*** Opening of Dataset excerpts ***

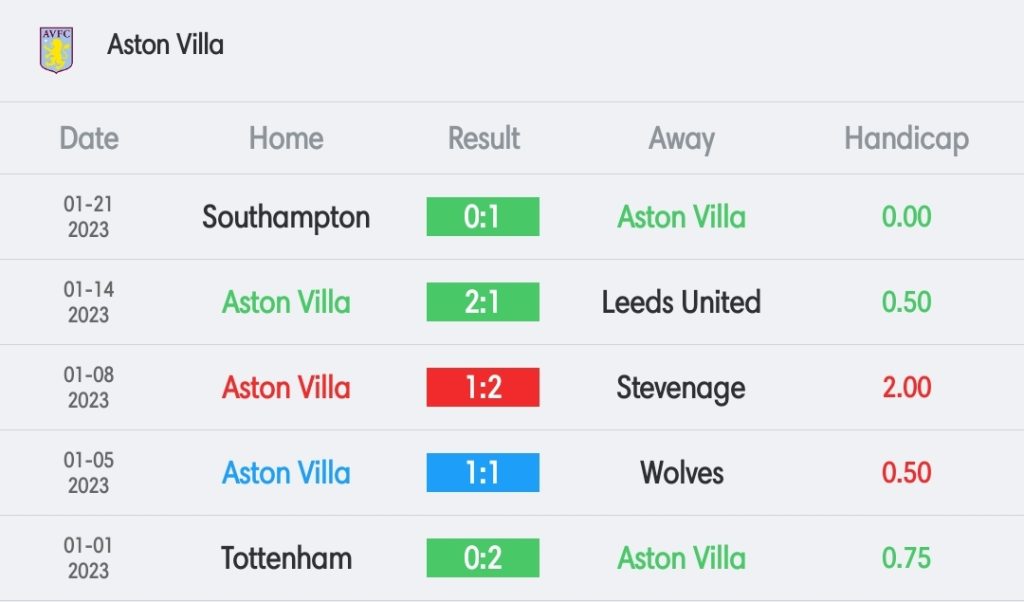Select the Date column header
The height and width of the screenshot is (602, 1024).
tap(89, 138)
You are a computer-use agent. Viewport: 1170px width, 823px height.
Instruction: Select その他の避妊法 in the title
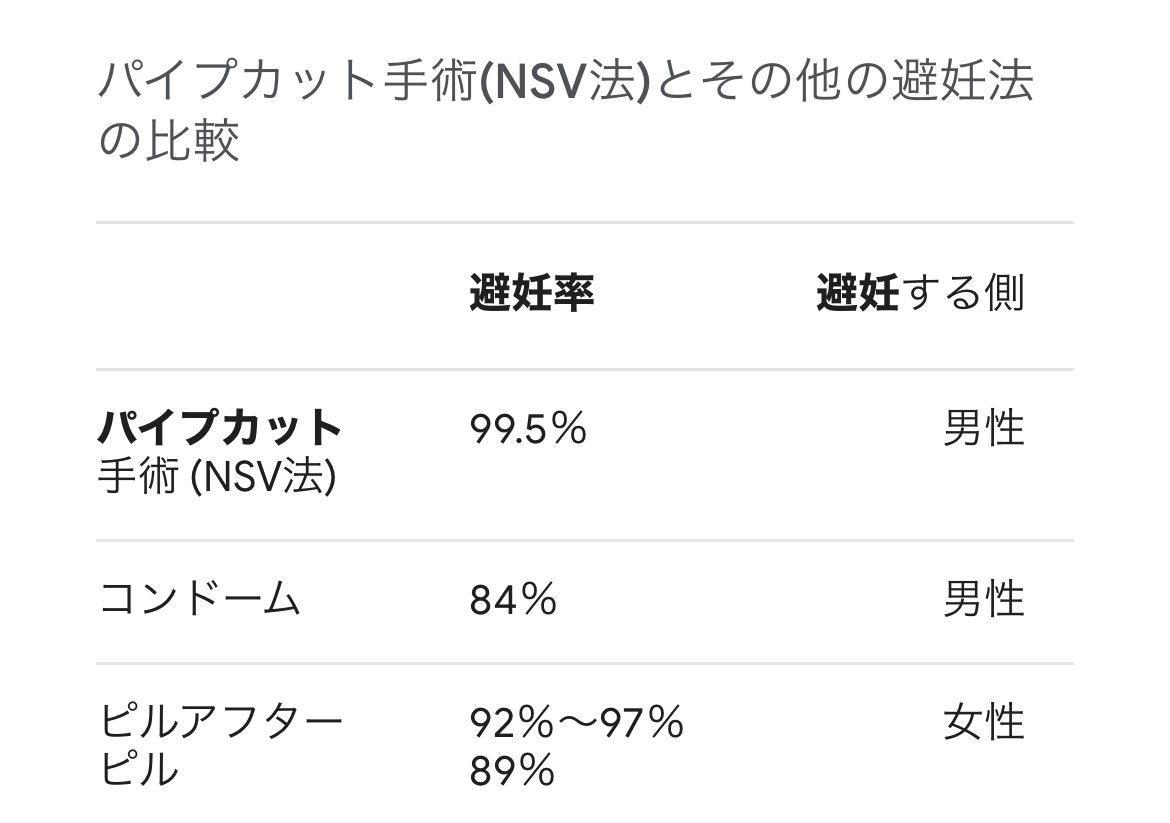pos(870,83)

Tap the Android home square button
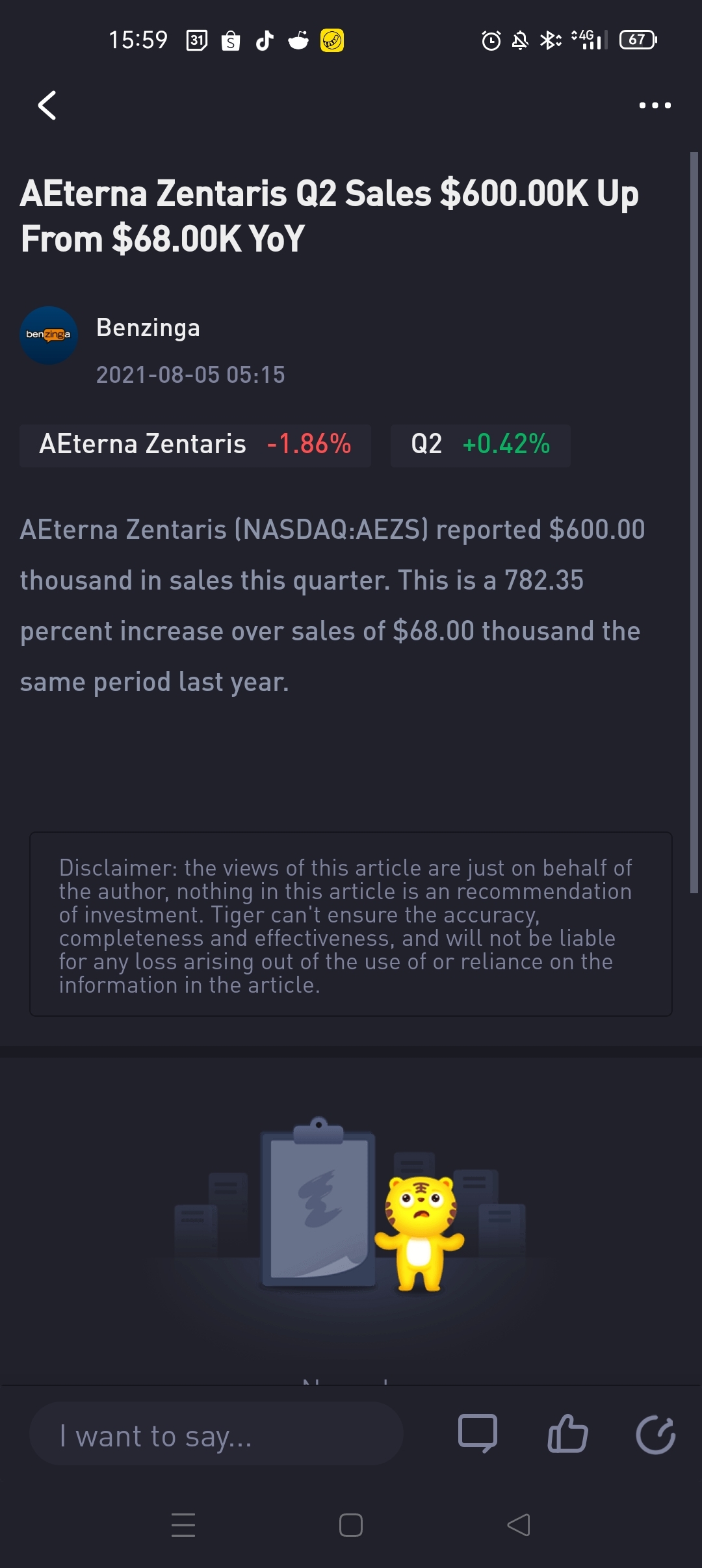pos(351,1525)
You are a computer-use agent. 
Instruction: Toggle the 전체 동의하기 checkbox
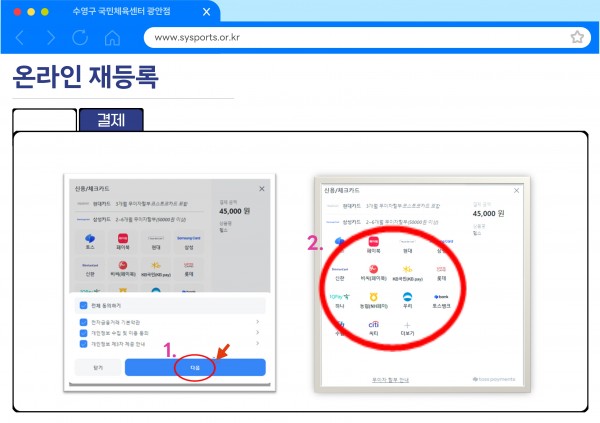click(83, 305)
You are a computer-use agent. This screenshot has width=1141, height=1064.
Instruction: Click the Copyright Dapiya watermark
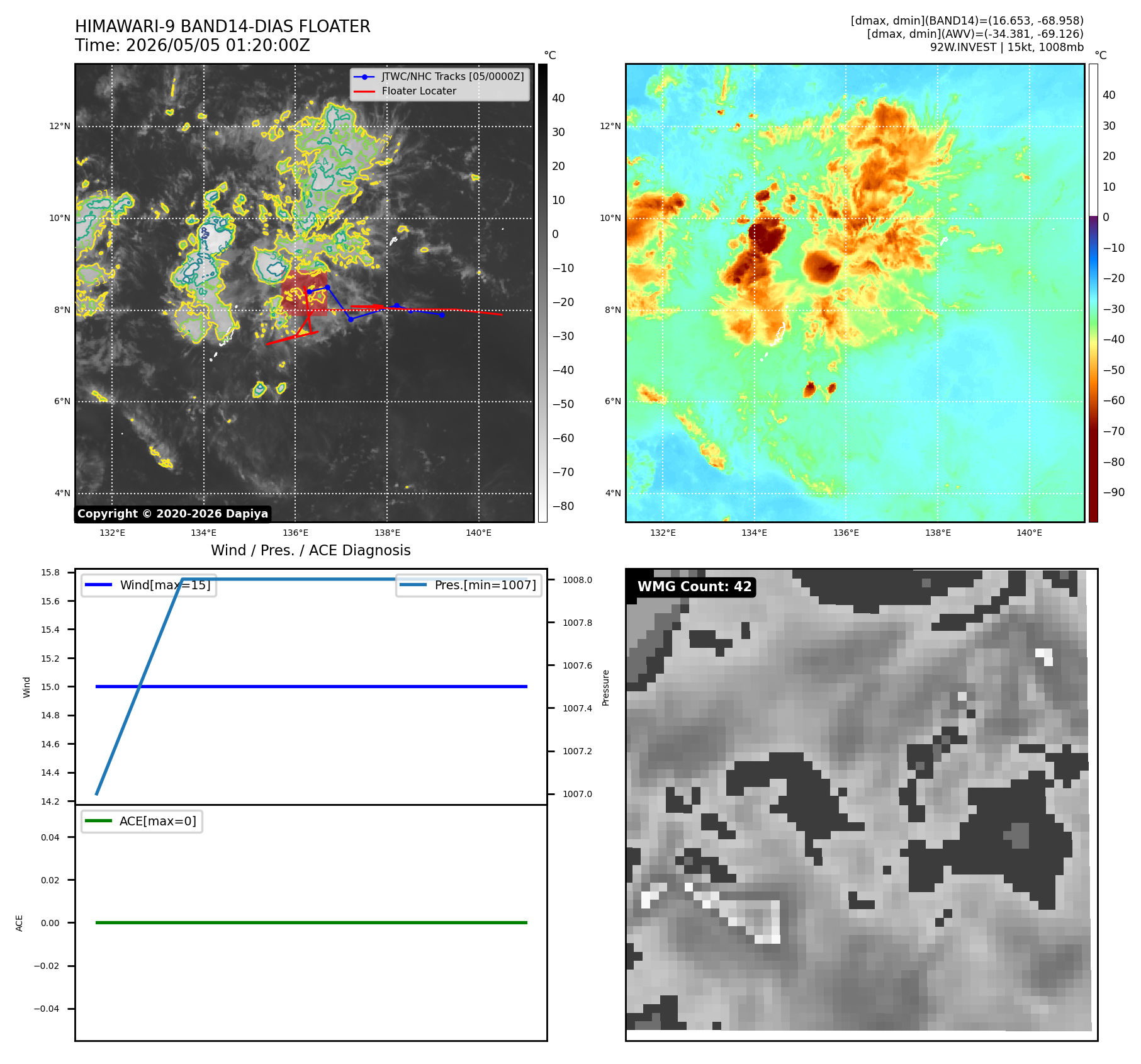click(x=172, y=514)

*** Close of Dataset excerpts ***
*** Opening of Dataset excerpts ***

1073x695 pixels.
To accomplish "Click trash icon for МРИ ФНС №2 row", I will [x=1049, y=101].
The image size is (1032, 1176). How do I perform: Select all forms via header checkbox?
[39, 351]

*** Close of Dataset excerpts ***

• [Task goal] Reproduce the data above exactly, but only the lines from the one showing "You are a computer-use agent. Viewport: 1170px" through the one showing "You are a computer-use agent. This", with both ends kept and the pictures left out.

• [Task response]
You are a computer-use agent. Viewport: 1170px width, 823px height.
Instruction: Select その他の避妊法 in the title
pos(870,83)

Tap the Android home square button
pos(351,1525)
You are a computer-use agent. 
Instruction: Toggle the 전체 동의하기 checkbox
click(83, 305)
You are a computer-use agent. This screenshot has width=1141, height=1064.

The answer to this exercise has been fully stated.